TASK DESCRIPTION.
Count the lines in the entries below that mention the string "Цифровая", then write that number by itself.

PROVIDED RECORDS START

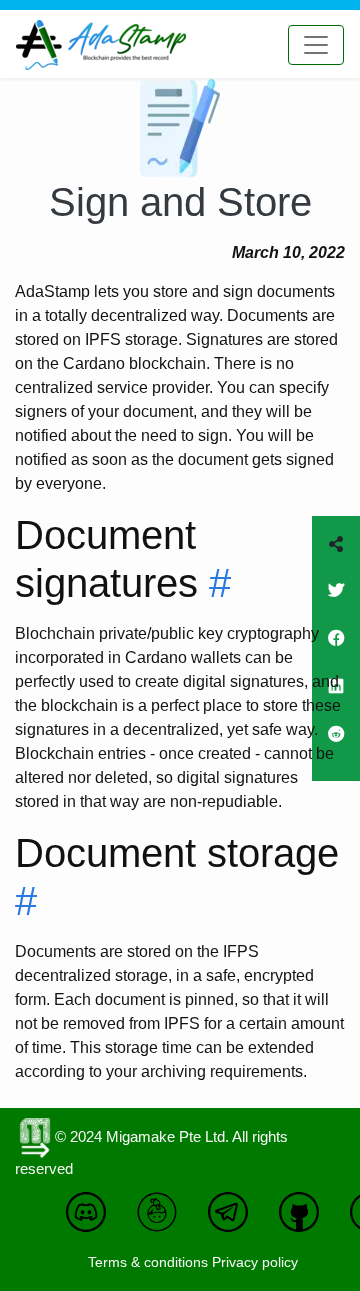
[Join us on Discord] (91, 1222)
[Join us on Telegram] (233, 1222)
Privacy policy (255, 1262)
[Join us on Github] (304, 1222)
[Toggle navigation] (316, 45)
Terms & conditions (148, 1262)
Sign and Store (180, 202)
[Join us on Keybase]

PROVIDED RECORDS END
PROVIDED RECORDS START

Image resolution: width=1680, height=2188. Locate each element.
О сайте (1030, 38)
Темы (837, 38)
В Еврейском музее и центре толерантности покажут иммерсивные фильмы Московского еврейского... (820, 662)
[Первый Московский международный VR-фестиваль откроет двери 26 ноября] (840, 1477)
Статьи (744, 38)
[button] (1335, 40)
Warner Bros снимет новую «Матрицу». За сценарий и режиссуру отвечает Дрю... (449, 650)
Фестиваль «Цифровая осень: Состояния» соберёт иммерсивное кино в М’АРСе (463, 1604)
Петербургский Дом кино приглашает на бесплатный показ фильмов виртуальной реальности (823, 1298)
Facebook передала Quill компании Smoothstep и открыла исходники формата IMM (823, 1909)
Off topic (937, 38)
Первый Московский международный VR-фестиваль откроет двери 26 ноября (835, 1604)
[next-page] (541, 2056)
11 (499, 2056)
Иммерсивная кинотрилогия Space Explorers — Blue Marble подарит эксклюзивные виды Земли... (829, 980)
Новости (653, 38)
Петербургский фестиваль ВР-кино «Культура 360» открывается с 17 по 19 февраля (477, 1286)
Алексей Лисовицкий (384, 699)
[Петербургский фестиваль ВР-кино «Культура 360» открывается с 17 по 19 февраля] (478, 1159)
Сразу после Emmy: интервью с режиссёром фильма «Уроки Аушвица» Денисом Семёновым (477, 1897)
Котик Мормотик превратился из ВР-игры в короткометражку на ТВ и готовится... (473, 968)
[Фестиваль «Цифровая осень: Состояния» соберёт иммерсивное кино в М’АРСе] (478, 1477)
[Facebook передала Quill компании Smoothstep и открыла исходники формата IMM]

PROVIDED RECORDS END

RESULT OF THIS EXERCISE.
2